#### Pixel coordinate grounding data
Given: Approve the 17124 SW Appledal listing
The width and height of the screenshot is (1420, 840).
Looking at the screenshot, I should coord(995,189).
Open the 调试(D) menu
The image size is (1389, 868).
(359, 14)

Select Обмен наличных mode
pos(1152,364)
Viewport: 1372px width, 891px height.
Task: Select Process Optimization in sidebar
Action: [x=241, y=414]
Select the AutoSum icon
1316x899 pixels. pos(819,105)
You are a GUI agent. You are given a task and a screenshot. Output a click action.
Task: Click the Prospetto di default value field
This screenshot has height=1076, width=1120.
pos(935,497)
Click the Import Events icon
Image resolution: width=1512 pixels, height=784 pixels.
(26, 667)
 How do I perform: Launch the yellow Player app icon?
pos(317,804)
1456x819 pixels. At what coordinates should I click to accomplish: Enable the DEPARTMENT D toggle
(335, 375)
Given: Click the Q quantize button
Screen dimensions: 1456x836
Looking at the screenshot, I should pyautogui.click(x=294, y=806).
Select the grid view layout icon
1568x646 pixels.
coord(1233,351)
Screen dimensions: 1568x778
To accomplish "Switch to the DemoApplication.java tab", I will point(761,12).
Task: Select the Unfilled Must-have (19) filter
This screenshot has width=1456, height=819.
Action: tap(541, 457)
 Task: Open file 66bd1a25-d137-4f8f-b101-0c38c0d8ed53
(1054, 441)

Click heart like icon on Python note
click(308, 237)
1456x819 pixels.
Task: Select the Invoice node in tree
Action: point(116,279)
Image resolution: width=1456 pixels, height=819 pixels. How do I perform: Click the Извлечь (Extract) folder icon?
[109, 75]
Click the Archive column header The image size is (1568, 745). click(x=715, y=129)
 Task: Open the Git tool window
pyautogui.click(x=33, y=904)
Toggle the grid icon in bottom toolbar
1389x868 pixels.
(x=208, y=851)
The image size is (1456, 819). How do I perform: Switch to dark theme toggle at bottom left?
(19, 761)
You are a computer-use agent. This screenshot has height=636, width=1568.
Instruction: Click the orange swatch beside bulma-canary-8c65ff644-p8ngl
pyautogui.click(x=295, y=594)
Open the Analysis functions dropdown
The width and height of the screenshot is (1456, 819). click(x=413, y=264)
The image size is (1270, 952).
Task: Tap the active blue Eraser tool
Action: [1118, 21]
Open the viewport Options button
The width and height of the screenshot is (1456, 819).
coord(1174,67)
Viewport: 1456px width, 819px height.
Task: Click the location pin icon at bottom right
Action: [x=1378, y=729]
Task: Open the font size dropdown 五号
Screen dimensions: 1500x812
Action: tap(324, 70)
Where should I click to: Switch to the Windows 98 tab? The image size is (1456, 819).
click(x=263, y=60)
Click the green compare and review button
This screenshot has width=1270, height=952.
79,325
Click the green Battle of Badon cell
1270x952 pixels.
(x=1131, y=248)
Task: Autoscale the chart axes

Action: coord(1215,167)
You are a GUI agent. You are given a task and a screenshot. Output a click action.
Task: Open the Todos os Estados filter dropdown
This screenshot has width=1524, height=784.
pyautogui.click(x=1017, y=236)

#### PROBLEM DETAILS
Repeat the data exactly. Omit nothing.

#### RESULT OF THIS EXERCISE
Given: Approve the 17124 SW Appledal listing
The width and height of the screenshot is (1420, 840).
Looking at the screenshot, I should coord(995,189).
Open the 调试(D) menu
The image size is (1389, 868).
(359, 14)

Select Обмен наличных mode
pos(1152,364)
Viewport: 1372px width, 891px height.
Task: Select Process Optimization in sidebar
Action: [x=241, y=414]
Select the AutoSum icon
1316x899 pixels. pos(819,105)
You are a GUI agent. You are given a task and a screenshot. Output a click action.
Task: Click the Prospetto di default value field
This screenshot has height=1076, width=1120.
pos(935,497)
Click the Import Events icon
Image resolution: width=1512 pixels, height=784 pixels.
(26, 667)
 How do I perform: Launch the yellow Player app icon?
pos(317,804)
1456x819 pixels. At what coordinates should I click to accomplish: Enable the DEPARTMENT D toggle
(335, 375)
Given: Click the Q quantize button
Screen dimensions: 1456x836
Looking at the screenshot, I should pyautogui.click(x=294, y=806).
Select the grid view layout icon
1568x646 pixels.
coord(1233,351)
Screen dimensions: 1568x778
To accomplish "Switch to the DemoApplication.java tab", I will point(761,12).
Task: Select the Unfilled Must-have (19) filter
This screenshot has width=1456, height=819.
Action: tap(541, 457)
 Task: Open file 66bd1a25-d137-4f8f-b101-0c38c0d8ed53
(1054, 441)

Click heart like icon on Python note
click(308, 237)
1456x819 pixels.
Task: Select the Invoice node in tree
Action: point(116,279)
Image resolution: width=1456 pixels, height=819 pixels. How do I perform: Click the Извлечь (Extract) folder icon?
[109, 75]
Click the Archive column header The image size is (1568, 745). click(x=715, y=129)
 Task: Open the Git tool window
pyautogui.click(x=33, y=904)
Toggle the grid icon in bottom toolbar
1389x868 pixels.
(x=208, y=851)
The image size is (1456, 819). How do I perform: Switch to dark theme toggle at bottom left?
(19, 761)
You are a computer-use agent. This screenshot has height=636, width=1568.
Instruction: Click the orange swatch beside bulma-canary-8c65ff644-p8ngl
pyautogui.click(x=295, y=594)
Open the Analysis functions dropdown
The width and height of the screenshot is (1456, 819). click(x=413, y=264)
The image size is (1270, 952).
Task: Tap the active blue Eraser tool
Action: [1118, 21]
Open the viewport Options button
The width and height of the screenshot is (1456, 819).
coord(1174,67)
Viewport: 1456px width, 819px height.
Task: Click the location pin icon at bottom right
Action: [x=1378, y=729]
Task: Open the font size dropdown 五号
Screen dimensions: 1500x812
Action: tap(324, 70)
Where should I click to: Switch to the Windows 98 tab? The image size is (1456, 819).
click(x=263, y=60)
Click the green compare and review button
This screenshot has width=1270, height=952.
79,325
Click the green Battle of Badon cell
1270x952 pixels.
(x=1131, y=248)
Task: Autoscale the chart axes

Action: coord(1215,167)
You are a GUI agent. You are given a task and a screenshot. Output a click action.
Task: Open the Todos os Estados filter dropdown
This screenshot has width=1524, height=784.
pyautogui.click(x=1017, y=236)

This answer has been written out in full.